### PROBLEM TO WORK ON
Every line below should be repeated exactly as written.

(Saved entries)
....................

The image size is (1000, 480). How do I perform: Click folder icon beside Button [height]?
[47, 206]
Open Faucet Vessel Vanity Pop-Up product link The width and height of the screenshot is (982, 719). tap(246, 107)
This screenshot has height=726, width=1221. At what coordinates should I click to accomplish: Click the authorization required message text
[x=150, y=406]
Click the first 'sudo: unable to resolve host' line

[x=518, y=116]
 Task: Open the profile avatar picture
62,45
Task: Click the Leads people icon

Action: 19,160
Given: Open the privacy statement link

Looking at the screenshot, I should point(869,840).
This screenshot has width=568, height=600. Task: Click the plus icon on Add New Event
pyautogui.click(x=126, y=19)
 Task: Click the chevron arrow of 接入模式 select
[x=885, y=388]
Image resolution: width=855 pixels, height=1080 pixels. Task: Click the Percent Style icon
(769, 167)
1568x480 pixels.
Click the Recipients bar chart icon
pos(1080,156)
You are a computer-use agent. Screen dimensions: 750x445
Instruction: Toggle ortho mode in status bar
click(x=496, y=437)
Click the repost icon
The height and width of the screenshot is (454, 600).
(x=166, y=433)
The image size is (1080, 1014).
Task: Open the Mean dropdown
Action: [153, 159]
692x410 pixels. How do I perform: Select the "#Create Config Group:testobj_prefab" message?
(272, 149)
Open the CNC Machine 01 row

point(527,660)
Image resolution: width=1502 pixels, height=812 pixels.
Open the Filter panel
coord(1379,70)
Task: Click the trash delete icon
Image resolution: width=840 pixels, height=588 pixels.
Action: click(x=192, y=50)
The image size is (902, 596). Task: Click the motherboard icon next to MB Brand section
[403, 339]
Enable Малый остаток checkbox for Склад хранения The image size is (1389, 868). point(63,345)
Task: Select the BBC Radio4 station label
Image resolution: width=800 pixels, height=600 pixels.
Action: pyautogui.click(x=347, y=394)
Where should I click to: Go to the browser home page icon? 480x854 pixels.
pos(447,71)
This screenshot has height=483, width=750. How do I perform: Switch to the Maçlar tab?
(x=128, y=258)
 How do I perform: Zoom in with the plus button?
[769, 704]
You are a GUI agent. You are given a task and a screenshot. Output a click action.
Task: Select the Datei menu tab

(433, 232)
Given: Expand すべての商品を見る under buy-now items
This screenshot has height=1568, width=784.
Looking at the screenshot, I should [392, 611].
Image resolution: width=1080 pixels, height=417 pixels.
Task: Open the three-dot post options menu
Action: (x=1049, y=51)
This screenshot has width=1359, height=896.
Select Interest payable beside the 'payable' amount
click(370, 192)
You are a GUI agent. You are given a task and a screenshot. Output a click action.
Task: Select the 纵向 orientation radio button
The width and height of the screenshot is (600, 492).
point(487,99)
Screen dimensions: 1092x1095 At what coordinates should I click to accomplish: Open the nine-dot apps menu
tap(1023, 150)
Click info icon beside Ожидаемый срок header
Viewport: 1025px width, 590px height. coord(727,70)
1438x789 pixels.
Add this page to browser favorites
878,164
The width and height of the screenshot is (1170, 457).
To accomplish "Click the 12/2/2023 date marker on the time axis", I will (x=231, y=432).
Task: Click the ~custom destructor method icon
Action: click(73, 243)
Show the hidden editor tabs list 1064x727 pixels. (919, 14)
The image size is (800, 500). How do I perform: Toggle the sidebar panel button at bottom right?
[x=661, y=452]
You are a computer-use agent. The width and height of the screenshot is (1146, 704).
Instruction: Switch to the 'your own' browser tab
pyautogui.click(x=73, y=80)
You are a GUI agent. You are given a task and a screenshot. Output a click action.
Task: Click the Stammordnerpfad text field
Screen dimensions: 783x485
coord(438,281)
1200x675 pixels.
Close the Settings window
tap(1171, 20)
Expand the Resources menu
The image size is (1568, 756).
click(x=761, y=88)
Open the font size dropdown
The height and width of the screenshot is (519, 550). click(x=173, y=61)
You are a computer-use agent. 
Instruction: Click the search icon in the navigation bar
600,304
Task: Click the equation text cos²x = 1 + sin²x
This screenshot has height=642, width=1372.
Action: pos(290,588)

....................

### ANSWER SPACE
The image size is (1000, 480). How do I perform: Click folder icon beside Button [height]?
[47, 206]
Open Faucet Vessel Vanity Pop-Up product link The width and height of the screenshot is (982, 719). tap(246, 107)
This screenshot has height=726, width=1221. At what coordinates should I click to accomplish: Click the authorization required message text
[x=150, y=406]
Click the first 'sudo: unable to resolve host' line

[x=518, y=116]
 Task: Open the profile avatar picture
62,45
Task: Click the Leads people icon

Action: 19,160
Given: Open the privacy statement link

Looking at the screenshot, I should point(869,840).
This screenshot has width=568, height=600. Task: Click the plus icon on Add New Event
pyautogui.click(x=126, y=19)
 Task: Click the chevron arrow of 接入模式 select
[x=885, y=388]
Image resolution: width=855 pixels, height=1080 pixels. Task: Click the Percent Style icon
(769, 167)
1568x480 pixels.
Click the Recipients bar chart icon
pos(1080,156)
You are a computer-use agent. Screen dimensions: 750x445
Instruction: Toggle ortho mode in status bar
click(x=496, y=437)
Click the repost icon
The height and width of the screenshot is (454, 600).
(x=166, y=433)
The image size is (1080, 1014).
Task: Open the Mean dropdown
Action: [153, 159]
692x410 pixels. How do I perform: Select the "#Create Config Group:testobj_prefab" message?
(272, 149)
Open the CNC Machine 01 row

point(527,660)
Image resolution: width=1502 pixels, height=812 pixels.
Open the Filter panel
coord(1379,70)
Task: Click the trash delete icon
Image resolution: width=840 pixels, height=588 pixels.
Action: click(x=192, y=50)
The image size is (902, 596). Task: Click the motherboard icon next to MB Brand section
[403, 339]
Enable Малый остаток checkbox for Склад хранения The image size is (1389, 868). point(63,345)
Task: Select the BBC Radio4 station label
Image resolution: width=800 pixels, height=600 pixels.
Action: pyautogui.click(x=347, y=394)
Where should I click to: Go to the browser home page icon? 480x854 pixels.
pos(447,71)
This screenshot has height=483, width=750. How do I perform: Switch to the Maçlar tab?
(x=128, y=258)
 How do I perform: Zoom in with the plus button?
[769, 704]
You are a GUI agent. You are given a task and a screenshot. Output a click action.
Task: Select the Datei menu tab

(433, 232)
Given: Expand すべての商品を見る under buy-now items
This screenshot has height=1568, width=784.
Looking at the screenshot, I should [392, 611].
Image resolution: width=1080 pixels, height=417 pixels.
Task: Open the three-dot post options menu
Action: (x=1049, y=51)
This screenshot has width=1359, height=896.
Select Interest payable beside the 'payable' amount
click(370, 192)
You are a GUI agent. You are given a task and a screenshot. Output a click action.
Task: Select the 纵向 orientation radio button
The width and height of the screenshot is (600, 492).
point(487,99)
Screen dimensions: 1092x1095 At what coordinates should I click to accomplish: Open the nine-dot apps menu
tap(1023, 150)
Click info icon beside Ожидаемый срок header
Viewport: 1025px width, 590px height. coord(727,70)
1438x789 pixels.
Add this page to browser favorites
878,164
The width and height of the screenshot is (1170, 457).
To accomplish "Click the 12/2/2023 date marker on the time axis", I will (x=231, y=432).
Task: Click the ~custom destructor method icon
Action: click(73, 243)
Show the hidden editor tabs list 1064x727 pixels. (919, 14)
The image size is (800, 500). How do I perform: Toggle the sidebar panel button at bottom right?
[x=661, y=452]
You are a computer-use agent. The width and height of the screenshot is (1146, 704).
Instruction: Switch to the 'your own' browser tab
pyautogui.click(x=73, y=80)
You are a GUI agent. You are given a task and a screenshot. Output a click action.
Task: Click the Stammordnerpfad text field
Screen dimensions: 783x485
coord(438,281)
1200x675 pixels.
Close the Settings window
tap(1171, 20)
Expand the Resources menu
The image size is (1568, 756).
click(x=761, y=88)
Open the font size dropdown
The height and width of the screenshot is (519, 550). click(x=173, y=61)
You are a computer-use agent. 
Instruction: Click the search icon in the navigation bar
600,304
Task: Click the equation text cos²x = 1 + sin²x
This screenshot has height=642, width=1372.
Action: pos(290,588)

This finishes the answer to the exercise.